Il volume di Anna Frisone, Femminismo al lavoro. Come le donne hanno cambiato il sindacato in Italia e in Francia (1968-1983), Viella 2020, indaga l’impegno femminista degli anni Settanta, declinato nel contesto della lotta sindacale e dei diritti del lavoro, attraverso una nuova prospettiva di ricerca costruita a partire da numerose interviste inedite alle protagoniste di una stagione capace di modificare profondamente la società dell’epoca.

L’autrice sviluppa una ricerca comparata tra Italia e Francia, mettendo al centro l’esperienza finora trascurata del femminismo sindacale, stretto tra forze diverse (quali i collettivi femministi radicali e le centrali sindacali) ma motivato a trovare una sintesi importante per l’affermazione dei diritti delle lavoratrici. Attraverso queste pagine si snoda un’analisi capace di restituire profondità a movimenti politici cruciali e a una fase storica di grande complessità.

Alle interviste si accompagna l’indagine su fonti scritte, specialmente archivistiche, concentrata sulle maggiori confederazioni sindacali dei due paesi: in Italia Cgil e Cisl, in Francia Cgt e Cfdt. L’analisi comparativa e transnazionale ha un carattere “trans-locale”, evita quindi, come spiega la stessa autrice, la “riproposizione di una comparazione tra Stati nazionali”, e privilegia, invece, “un’ottica di microstoria attenta alla declinazione del fenomeno sul piano locale”. Le realtà prese in esame sono, in Italia, il cosiddetto “triangolo industriale” (Torino, Genova e Milano), e in Francia le aree di Parigi e Lione.

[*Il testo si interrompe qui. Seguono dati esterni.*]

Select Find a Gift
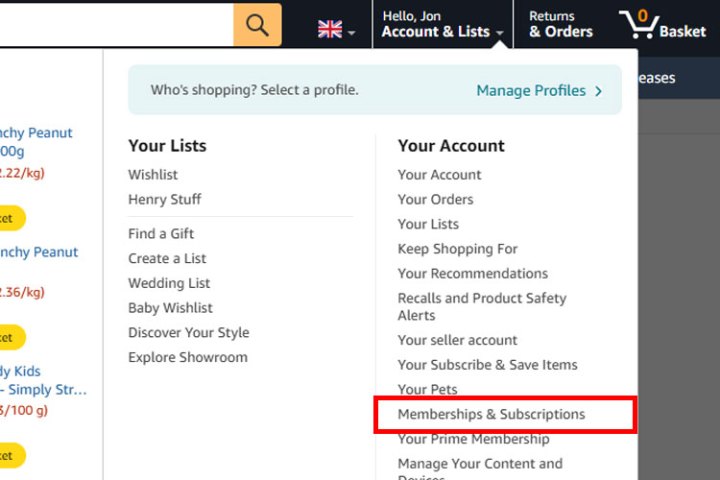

“Che cosa è accaduto quando alcune donne hanno testardamente scelto di introdurre la nuova prospettiva femminista all’interno di un’organizzazione maschile come il sindacato, mettendo in evidenza la dimensione di genere della contrattazione e delle stesse dinamiche della militanza sindacale?”. Questa la domanda alla base della ricerca di  Frisone, che si è concentrata su Italia e Francia per le evidenti analogie, sia sul piano della nascita di un movimento femminista in entrambi i paesi, sia sul piano del movimento operaio, caratterizzato, in Italia e in Francia, “da un forte sindacato comunista-socialista, insieme a un sindacato progressista d’ispirazione cristiana”.

“In entrambi i paesi – spiega la studiosa – si è assistito nel corso del decennio Settanta alla realizzazione di esperienze di parziale separatismo all’interno del sindacato: nacquero allora i coordinamenti donne in Italia e le commissions-femmes in Francia, strutture interprofessionali costituite dalle donne all’interno delle confederazioni sindacali”. Un ulteriore elemento comune “era rappresentato dalla scelta delle sindacaliste di combinare direttamente la lotta di classe con le rivendicazioni femministe, includendo un dialogo più o meno esplicito con i gruppi radicali femministi presenti all’epoca nei diversi territori”.

Anna Frisone ha conseguito il dottorato in Storia Contemporanea dell’Istituto Universitario Europeo e proseguito le sue ricerche presso le università di Bologna, Berkeley e Parigi (Sciences Po). Si occupa, all’incrocio tra fonti orali e archivistiche, di storia del lavoro e storia di genere, con particolare attenzione all’impegno politico delle donne negli anni Settanta.